Reading and Language 12 Aug 2005 09:55 pm
Regency insults
I was reading Georgette Heyer’s Charity Girl a few weeks ago. I have no idea whether its silly plot made any sense at all, because I was so distracted by the wonderful language.
If you were in one of these novels, here are some things you might call somebody you didn’t like:
skitterbrain, slibberslabber here-and-thereian, scattergood, shuttlehead, gudgeon, noddicock, souse-crown, snivel-nose, muckworm, lobcock, pudding-heart, rabshackle, gull-catcher, looby, sapskull, rake-shame, scaly scrub, hog-grubber, flea-mint.
Incidentally, a “gudgeon” is (among other things) a sculpin, and seems to be Regency-ese for “gullible dork”.

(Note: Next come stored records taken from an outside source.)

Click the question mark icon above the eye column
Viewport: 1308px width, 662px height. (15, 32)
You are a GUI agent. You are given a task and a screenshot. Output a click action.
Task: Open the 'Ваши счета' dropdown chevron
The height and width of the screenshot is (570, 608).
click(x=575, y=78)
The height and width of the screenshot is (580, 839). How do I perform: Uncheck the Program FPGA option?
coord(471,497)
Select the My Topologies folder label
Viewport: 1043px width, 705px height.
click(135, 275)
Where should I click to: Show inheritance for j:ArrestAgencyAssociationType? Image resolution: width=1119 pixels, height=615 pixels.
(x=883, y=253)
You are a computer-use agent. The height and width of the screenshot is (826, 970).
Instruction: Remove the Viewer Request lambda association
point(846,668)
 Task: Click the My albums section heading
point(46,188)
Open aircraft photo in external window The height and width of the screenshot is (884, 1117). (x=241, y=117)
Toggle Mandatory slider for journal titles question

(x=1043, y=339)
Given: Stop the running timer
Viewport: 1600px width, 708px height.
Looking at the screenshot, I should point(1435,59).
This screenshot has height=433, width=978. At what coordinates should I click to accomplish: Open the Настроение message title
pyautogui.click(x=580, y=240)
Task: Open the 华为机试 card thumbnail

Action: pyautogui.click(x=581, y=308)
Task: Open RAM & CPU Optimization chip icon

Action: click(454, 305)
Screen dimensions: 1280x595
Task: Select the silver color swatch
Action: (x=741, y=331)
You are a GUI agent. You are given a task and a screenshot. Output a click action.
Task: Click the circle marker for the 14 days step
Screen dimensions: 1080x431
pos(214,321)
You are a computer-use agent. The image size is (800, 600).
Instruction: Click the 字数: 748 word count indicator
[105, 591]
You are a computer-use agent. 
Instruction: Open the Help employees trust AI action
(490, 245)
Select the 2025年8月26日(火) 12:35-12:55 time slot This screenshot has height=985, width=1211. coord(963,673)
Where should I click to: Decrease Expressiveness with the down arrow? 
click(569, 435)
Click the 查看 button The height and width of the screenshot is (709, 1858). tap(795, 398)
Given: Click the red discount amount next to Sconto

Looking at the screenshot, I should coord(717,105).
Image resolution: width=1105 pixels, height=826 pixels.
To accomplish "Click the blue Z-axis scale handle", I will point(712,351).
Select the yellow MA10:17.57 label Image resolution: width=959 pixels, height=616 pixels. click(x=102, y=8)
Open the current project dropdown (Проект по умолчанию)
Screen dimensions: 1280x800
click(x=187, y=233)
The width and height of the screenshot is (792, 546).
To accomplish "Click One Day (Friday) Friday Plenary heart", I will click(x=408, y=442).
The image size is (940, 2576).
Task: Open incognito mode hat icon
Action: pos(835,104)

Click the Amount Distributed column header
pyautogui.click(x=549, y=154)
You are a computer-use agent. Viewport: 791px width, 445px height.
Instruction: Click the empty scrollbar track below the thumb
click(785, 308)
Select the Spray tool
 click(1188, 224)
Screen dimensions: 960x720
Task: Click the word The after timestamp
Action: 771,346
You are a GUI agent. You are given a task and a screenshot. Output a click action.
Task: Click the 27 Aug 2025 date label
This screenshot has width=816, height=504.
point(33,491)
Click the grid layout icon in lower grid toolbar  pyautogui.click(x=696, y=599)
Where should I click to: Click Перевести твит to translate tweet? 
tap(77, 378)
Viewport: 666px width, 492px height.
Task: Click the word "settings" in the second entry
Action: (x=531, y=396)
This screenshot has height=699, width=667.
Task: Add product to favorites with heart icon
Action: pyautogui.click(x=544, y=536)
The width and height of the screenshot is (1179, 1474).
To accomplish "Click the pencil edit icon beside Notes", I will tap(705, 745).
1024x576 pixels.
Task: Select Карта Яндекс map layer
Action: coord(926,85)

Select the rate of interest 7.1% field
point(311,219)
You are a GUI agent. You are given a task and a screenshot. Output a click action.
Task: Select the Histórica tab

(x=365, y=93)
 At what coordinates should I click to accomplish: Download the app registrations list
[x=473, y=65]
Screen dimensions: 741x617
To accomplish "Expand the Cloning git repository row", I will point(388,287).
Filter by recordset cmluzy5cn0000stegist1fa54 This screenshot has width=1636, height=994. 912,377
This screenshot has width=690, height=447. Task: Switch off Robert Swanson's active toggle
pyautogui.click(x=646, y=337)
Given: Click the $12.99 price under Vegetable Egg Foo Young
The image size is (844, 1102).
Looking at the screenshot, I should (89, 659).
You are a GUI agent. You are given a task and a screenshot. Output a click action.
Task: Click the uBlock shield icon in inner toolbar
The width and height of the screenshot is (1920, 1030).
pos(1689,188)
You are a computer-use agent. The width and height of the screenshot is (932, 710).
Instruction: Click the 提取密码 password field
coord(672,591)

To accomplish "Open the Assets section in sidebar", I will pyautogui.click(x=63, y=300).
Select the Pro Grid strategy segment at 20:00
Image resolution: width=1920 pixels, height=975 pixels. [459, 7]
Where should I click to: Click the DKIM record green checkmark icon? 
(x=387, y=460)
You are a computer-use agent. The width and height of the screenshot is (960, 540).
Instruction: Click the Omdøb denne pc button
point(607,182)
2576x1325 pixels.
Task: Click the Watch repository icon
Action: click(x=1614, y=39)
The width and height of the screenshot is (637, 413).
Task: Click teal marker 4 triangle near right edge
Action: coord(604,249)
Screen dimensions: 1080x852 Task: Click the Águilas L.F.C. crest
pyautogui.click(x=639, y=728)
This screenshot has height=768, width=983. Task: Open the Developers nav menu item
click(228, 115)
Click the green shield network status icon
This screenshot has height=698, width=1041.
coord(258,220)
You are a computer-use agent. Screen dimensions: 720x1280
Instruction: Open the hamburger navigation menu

The word “hog-grubber” led me to the 1737 Canting Dictionary, which reports that a hog-grubber is “a close-fisted, narrow soul’d sneaking Fellow.”
on 12 Aug 2005 at 10:12 pm 1.Cam Sculpin said …
Hey, and now I see that the dictionary has been typed in and maintained by Liam Quin, whom I used to talk with in #gimp from time to time back in the day. Neat.
This just in: world remains small.
on 13 Aug 2005 at 11:40 am 2.co149 said …
The “sculpin” I get is “a chiefly marine fish of the northern hemisphere.” Chiefly marine? What is it in its off hours? (Chiefly a hog-grubber, I misdoubt.)
on 19 Aug 2005 at 8:08 am 3.Liam Quin said …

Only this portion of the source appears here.